Commission is — and has always been — a personal project for designers Dylan Cao, Jin Kay and Huy Luong. One that celebrates their heritage by charting the intricacies and intimacies of individual stories and cultural narratives. Since releasing their first collection — an ode to their own mothers — the trio has only continued to bolster its community-based ethos, launching Commission Femmes and Commission 1986; the latter, a photographic project documenting the diversity of East Asian cultures. Earlier this year, the trio published their first photo book, splitting 100% of its profits between APEX for Youth and The Asian American Legal Defense and Education Fund, two charities that serve New York’s Asian American community. This momentum has carried the label into its latest collection. “Now, we can take a deeper dive,” Dylan says. For SS22 — after six collections and one pandemic — the label casts its vision further than ever before, exploring the confluence and clash of history, culture and heritage. With the 70s as its starting point.
“Last season, we touched on the 1970s and we wanted SS21 to be a continuation of that,” Dylan says. “But coming out of Covid-19, we’ve had to reassess a lot of things. And we were forced to question the history that was presented to us a little bit more.” He notes that the trio studied at Parsons in New York City, where they were versed in fashion history through a strictly Western point-of-view. “In the US, the 1970s were all about escapism and celebrating freedom,” Dylan says. “But the reality in Asia was a little more grim because people were still picking up the pieces from the war.” Titled 1975, Vice Versa, Commission’s SS22 collection charts the tensions between these cultural histories, foregrounding an Eastern perspective on the decade’s sartorial themes.

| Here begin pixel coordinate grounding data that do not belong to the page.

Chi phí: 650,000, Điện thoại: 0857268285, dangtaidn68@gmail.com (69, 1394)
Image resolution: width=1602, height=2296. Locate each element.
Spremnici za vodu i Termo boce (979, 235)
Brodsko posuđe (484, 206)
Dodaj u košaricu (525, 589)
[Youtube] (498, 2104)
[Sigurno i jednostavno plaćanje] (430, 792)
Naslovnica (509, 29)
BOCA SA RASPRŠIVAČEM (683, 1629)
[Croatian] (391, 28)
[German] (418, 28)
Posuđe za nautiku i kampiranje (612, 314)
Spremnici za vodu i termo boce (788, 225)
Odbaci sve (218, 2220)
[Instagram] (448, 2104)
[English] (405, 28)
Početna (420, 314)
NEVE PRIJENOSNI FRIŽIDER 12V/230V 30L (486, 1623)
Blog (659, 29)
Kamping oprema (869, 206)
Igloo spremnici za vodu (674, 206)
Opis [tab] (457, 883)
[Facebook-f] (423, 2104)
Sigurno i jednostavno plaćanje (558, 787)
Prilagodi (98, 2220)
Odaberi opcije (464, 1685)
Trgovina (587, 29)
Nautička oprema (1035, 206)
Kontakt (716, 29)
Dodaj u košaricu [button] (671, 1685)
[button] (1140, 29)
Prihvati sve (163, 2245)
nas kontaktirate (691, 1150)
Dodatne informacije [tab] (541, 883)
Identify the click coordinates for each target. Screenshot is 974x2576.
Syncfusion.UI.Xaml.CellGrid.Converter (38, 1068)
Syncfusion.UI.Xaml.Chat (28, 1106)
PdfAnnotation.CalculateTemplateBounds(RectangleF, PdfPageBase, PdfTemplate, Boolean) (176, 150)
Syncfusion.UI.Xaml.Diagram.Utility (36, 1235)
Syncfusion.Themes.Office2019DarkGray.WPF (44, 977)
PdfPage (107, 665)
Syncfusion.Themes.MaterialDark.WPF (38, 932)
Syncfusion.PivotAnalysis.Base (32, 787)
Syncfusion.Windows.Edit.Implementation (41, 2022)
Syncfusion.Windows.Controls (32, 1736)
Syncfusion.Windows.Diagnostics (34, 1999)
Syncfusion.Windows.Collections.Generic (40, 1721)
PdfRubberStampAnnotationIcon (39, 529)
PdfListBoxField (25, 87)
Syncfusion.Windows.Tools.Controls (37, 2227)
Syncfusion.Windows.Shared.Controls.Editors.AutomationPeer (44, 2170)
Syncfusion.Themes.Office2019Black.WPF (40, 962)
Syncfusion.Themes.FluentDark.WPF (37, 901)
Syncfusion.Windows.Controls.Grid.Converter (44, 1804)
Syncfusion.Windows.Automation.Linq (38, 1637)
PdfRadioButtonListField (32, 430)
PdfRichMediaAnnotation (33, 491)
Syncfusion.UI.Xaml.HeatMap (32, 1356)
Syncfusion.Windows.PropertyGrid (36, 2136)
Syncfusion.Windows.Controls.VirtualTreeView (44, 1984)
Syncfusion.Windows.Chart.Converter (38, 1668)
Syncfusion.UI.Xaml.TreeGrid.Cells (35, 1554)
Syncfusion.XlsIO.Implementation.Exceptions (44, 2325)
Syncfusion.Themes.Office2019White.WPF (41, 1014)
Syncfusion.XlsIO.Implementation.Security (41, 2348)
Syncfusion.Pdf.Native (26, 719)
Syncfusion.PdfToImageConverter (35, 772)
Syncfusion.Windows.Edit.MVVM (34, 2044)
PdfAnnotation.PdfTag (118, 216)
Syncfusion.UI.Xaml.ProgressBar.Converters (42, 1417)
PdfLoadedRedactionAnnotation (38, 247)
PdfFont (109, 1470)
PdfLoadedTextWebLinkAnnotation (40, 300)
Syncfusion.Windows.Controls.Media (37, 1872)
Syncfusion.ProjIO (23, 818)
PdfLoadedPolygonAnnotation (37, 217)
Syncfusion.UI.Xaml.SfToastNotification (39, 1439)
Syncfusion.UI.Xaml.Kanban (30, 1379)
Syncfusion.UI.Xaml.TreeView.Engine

In addition to photographic prints — eternal Commission touchstones, sourced from the trio’s library of inspiration — the label’s SS22 moodboard is pinned with flat-lay images of post-war garments: the tattered fragments of a pair of jeans, work pants worn out at the pockets and a dress that’s coming apart at the side-seam. Inspired by these war-time relics, this season, Commission took a deconstructed approach to their signature tailoring. A clean-lined trench coat has been rid of its back panel, revealing the intricately ruffled and tucked lining beneath. Silk and satin dresses have been turned inside out, exposed seams and binding abound. One of them, cut in white cotton with a fraying hem, is layered over a pair of flared jeans. Other American staples work their way into the collection, too: crocheted separates from the annals of hippie-dom, the slinky jersey gowns and bodysuits of Studio 54. One of the latter, however, is spliced together from two of the label’s disparate floral patterns.
SS22’s deconstructed look also symbolized another kind of ‘deep dive’ for the designers. “The past six seasons, we’ve developed Commission’s core shapes and signature details, so we’re really dissecting, deconstructing and reconstructing to create a new voice,” Jin says. One such detail is the label’s fanny pack waistband, inspired by Dylan’s mother and a label hallmark since its inception. On a pair of this season’s tailored trousers, the distinctive shape has been recreated by cutting into — rather than adding onto — the garment. “This concept is a process for us,” Dylan says. “We’re always reappropriating our own products, in a way, and I think that’s something you’ll see season after season going forward.” As Jin mentioned, deconstruction begets reconstruction. Through thoughtful tweaks and small reconfigurations, Commission’s vision continues to evolve, with SS22 its sharpest and most confident outing yet.